### RECORDS SHOWN
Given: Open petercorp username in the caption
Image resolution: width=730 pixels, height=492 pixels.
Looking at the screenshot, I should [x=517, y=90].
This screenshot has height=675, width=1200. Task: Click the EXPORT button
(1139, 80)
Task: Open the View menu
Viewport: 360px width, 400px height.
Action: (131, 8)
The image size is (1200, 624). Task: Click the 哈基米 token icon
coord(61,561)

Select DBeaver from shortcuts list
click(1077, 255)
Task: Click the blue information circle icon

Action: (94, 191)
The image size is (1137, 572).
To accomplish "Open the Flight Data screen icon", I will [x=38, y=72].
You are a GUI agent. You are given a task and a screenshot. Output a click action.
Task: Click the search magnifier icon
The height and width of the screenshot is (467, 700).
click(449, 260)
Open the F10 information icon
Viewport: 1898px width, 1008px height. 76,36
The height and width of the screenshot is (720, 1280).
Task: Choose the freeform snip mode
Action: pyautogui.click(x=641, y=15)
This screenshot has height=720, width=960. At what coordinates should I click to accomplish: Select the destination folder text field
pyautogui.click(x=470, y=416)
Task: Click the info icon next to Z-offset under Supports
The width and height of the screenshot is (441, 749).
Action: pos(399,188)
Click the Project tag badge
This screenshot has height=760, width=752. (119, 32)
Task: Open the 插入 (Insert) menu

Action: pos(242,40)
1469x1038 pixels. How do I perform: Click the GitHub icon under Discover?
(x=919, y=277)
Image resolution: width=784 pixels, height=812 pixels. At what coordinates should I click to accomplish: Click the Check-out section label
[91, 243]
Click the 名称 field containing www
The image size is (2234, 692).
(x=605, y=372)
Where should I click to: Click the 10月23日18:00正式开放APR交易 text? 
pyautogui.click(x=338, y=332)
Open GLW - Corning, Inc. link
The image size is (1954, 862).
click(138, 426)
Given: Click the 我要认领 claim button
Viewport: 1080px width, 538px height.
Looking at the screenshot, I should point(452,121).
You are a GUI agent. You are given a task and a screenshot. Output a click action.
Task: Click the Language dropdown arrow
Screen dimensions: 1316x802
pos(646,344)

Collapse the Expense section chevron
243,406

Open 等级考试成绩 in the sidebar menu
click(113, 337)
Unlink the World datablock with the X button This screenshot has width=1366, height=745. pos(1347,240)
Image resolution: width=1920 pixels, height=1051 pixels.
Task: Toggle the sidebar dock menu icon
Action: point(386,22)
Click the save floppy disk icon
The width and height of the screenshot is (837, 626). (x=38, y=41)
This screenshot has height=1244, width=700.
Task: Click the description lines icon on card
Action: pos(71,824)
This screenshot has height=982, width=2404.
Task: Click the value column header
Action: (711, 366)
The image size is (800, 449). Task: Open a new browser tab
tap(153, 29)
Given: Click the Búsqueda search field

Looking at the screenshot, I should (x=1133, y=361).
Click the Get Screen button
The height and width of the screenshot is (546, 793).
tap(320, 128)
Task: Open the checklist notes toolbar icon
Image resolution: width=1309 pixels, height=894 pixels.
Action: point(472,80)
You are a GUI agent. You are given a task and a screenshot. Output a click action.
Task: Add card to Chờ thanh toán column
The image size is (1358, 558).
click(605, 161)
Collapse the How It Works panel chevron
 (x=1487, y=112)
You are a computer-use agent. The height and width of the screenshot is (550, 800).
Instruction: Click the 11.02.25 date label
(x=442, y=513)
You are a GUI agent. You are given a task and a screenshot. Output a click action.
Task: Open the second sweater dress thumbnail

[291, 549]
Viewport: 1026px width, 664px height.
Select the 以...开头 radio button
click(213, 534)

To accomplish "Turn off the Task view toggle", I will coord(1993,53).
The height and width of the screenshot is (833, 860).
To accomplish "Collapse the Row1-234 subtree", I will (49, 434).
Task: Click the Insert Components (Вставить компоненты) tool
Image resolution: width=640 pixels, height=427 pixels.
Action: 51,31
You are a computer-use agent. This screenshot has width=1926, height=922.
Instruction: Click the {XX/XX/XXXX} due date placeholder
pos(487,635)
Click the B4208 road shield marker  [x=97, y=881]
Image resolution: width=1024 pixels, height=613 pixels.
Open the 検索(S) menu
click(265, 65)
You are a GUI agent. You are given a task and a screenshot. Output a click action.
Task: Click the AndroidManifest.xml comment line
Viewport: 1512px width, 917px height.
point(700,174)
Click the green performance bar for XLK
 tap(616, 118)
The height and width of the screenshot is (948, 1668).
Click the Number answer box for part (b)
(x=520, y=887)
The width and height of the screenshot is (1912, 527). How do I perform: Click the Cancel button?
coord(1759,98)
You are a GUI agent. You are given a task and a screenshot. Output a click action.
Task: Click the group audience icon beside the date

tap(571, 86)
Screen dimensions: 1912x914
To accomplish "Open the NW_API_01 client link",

### ACTION ITEM
Scan the records for the word "will", and copy each line where it is found.

### ANSWER SECTION
To accomplish "Open the Flight Data screen icon", I will [x=38, y=72].
To accomplish "Turn off the Task view toggle", I will coord(1993,53).
To accomplish "Collapse the Row1-234 subtree", I will (49, 434).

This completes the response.